* Dados de localização de palavras e elementos *
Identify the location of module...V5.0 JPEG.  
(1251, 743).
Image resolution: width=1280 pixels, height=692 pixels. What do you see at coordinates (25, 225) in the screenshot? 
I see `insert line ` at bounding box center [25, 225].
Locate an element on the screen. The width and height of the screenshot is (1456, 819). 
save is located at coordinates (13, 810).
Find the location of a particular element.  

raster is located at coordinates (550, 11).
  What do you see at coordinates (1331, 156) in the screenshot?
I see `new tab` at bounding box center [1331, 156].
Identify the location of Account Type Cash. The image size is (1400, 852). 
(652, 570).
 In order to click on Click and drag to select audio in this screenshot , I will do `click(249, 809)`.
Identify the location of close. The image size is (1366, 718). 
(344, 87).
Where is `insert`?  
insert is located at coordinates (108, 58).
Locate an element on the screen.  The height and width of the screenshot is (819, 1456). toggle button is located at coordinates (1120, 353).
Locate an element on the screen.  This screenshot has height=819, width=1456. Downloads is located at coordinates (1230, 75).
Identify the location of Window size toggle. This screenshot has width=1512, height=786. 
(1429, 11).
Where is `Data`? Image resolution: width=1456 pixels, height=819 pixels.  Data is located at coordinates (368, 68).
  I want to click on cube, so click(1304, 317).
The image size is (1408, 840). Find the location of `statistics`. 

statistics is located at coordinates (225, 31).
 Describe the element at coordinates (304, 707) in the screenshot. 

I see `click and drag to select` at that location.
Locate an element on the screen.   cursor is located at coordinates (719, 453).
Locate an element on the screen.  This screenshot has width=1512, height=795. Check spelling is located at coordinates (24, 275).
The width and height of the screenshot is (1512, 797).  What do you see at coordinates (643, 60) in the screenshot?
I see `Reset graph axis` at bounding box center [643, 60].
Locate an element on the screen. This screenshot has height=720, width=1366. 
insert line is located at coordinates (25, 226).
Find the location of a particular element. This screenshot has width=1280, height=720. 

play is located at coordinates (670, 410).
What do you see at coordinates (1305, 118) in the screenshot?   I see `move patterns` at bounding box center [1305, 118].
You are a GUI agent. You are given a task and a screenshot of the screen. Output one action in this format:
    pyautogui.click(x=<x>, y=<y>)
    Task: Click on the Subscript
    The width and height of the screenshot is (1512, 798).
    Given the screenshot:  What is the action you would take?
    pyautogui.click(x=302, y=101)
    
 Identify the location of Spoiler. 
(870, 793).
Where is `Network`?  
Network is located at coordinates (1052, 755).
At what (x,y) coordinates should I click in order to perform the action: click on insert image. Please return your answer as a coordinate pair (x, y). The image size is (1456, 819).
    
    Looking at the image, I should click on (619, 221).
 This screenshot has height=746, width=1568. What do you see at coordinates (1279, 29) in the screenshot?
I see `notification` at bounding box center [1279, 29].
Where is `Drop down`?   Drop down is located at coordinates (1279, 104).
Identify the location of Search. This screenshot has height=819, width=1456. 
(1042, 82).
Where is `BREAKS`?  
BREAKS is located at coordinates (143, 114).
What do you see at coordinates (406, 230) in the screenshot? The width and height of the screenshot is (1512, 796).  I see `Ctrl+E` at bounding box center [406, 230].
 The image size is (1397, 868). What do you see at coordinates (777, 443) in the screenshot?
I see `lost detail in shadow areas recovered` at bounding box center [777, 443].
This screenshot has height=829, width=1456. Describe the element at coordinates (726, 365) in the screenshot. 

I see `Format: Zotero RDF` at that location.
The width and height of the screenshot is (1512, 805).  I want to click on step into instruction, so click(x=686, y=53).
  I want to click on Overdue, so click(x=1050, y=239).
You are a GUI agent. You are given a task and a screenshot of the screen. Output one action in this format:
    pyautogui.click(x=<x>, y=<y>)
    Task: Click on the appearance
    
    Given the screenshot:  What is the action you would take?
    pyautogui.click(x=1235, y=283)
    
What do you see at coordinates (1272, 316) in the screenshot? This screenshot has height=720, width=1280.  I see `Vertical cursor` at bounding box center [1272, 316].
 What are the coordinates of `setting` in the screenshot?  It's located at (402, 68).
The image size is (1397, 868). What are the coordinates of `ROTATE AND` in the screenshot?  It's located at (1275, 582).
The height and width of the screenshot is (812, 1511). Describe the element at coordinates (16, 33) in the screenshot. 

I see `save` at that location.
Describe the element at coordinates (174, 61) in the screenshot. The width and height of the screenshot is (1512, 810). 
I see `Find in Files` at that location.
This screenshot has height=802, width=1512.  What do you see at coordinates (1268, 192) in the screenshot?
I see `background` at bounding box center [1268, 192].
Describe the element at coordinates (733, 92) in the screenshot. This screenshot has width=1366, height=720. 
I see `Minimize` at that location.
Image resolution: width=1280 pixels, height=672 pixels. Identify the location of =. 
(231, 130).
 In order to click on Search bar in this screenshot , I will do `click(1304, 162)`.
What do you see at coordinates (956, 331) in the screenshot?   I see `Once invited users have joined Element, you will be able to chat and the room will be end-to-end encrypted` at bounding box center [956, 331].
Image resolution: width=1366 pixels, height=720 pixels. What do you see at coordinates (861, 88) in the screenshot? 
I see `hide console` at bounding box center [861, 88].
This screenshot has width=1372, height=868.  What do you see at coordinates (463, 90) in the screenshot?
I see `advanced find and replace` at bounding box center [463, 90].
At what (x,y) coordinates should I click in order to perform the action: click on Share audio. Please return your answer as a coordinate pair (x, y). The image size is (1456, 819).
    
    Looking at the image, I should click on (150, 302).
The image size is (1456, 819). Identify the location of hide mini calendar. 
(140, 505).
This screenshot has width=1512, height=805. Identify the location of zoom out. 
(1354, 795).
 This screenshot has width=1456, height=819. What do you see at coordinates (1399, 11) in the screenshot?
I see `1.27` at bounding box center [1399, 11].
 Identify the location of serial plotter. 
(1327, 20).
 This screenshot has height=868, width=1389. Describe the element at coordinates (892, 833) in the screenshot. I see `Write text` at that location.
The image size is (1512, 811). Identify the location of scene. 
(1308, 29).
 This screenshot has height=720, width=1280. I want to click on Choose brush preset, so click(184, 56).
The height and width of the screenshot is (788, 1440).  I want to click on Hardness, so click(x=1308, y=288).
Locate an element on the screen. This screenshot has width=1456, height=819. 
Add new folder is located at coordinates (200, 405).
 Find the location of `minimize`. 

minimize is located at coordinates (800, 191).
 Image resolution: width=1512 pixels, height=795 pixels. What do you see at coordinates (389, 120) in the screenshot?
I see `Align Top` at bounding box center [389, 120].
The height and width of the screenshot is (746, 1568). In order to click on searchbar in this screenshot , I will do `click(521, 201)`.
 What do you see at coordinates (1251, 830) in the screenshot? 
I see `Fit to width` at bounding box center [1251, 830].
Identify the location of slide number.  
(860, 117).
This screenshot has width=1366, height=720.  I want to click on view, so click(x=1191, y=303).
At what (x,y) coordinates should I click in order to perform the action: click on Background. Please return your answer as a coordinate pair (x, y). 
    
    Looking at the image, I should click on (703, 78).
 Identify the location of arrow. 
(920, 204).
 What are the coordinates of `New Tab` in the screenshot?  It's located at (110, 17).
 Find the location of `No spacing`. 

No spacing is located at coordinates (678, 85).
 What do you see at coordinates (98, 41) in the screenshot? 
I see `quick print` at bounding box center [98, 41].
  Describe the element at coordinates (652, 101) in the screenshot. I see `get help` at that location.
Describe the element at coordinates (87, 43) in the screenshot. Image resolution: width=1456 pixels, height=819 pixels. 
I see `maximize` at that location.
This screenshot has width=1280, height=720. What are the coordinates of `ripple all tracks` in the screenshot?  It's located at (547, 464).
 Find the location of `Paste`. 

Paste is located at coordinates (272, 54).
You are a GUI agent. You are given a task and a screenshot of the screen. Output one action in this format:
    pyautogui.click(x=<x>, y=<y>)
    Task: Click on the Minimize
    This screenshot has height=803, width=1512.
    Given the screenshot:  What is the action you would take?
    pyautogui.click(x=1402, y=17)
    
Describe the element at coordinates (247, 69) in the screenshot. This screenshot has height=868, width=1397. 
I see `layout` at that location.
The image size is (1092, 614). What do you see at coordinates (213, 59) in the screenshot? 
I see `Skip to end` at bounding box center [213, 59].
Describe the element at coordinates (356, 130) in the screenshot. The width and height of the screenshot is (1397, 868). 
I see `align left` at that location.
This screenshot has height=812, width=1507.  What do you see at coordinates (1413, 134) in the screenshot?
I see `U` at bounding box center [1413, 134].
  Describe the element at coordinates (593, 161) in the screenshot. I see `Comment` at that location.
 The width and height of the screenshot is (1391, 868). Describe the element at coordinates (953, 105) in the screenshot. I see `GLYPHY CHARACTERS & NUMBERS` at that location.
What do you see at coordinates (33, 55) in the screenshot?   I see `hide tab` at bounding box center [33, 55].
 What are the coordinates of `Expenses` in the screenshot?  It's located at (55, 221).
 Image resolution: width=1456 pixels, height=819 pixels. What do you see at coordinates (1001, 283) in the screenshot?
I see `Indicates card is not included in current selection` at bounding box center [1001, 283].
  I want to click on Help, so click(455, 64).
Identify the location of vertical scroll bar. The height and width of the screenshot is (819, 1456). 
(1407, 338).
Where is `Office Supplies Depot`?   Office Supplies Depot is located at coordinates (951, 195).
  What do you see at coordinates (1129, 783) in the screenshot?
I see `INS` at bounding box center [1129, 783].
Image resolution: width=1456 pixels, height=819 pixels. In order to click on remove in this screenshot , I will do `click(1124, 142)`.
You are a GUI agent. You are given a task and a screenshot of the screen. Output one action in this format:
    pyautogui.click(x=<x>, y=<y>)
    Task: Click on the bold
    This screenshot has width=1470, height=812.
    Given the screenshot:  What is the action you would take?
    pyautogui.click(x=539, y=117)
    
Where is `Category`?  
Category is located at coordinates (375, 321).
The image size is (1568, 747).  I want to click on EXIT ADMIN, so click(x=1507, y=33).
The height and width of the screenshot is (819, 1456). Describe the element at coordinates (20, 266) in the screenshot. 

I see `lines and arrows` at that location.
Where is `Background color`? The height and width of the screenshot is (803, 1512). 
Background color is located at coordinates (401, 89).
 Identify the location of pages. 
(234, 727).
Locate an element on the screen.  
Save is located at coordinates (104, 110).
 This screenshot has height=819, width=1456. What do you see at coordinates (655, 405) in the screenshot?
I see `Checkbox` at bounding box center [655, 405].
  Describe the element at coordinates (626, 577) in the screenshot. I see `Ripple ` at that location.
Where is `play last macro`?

* DETALHES DO EXERCÍCIO *
Transcreva sem nenhuma alteração as linhas da listagem acima, começando pela linha que contém "coordinates (1120, 353)." e seguindo até a linha que contém "What do you see at coordinates (1305, 118)", incluindo as duas.

* RESULTADO DA TAREFA *
Locate an element on the screen.  The height and width of the screenshot is (819, 1456). toggle button is located at coordinates (1120, 353).
Locate an element on the screen.  This screenshot has height=819, width=1456. Downloads is located at coordinates (1230, 75).
Identify the location of Window size toggle. This screenshot has width=1512, height=786. 
(1429, 11).
Where is `Data`? Image resolution: width=1456 pixels, height=819 pixels.  Data is located at coordinates (368, 68).
  I want to click on cube, so click(1304, 317).
The image size is (1408, 840). Find the location of `statistics`. 

statistics is located at coordinates (225, 31).
 Describe the element at coordinates (304, 707) in the screenshot. 

I see `click and drag to select` at that location.
Locate an element on the screen.   cursor is located at coordinates (719, 453).
Locate an element on the screen.  This screenshot has width=1512, height=795. Check spelling is located at coordinates (24, 275).
The width and height of the screenshot is (1512, 797).  What do you see at coordinates (643, 60) in the screenshot?
I see `Reset graph axis` at bounding box center [643, 60].
Locate an element on the screen. This screenshot has height=720, width=1366. 
insert line is located at coordinates (25, 226).
Find the location of a particular element. This screenshot has width=1280, height=720. 

play is located at coordinates (670, 410).
What do you see at coordinates (1305, 118) in the screenshot?   I see `move patterns` at bounding box center [1305, 118].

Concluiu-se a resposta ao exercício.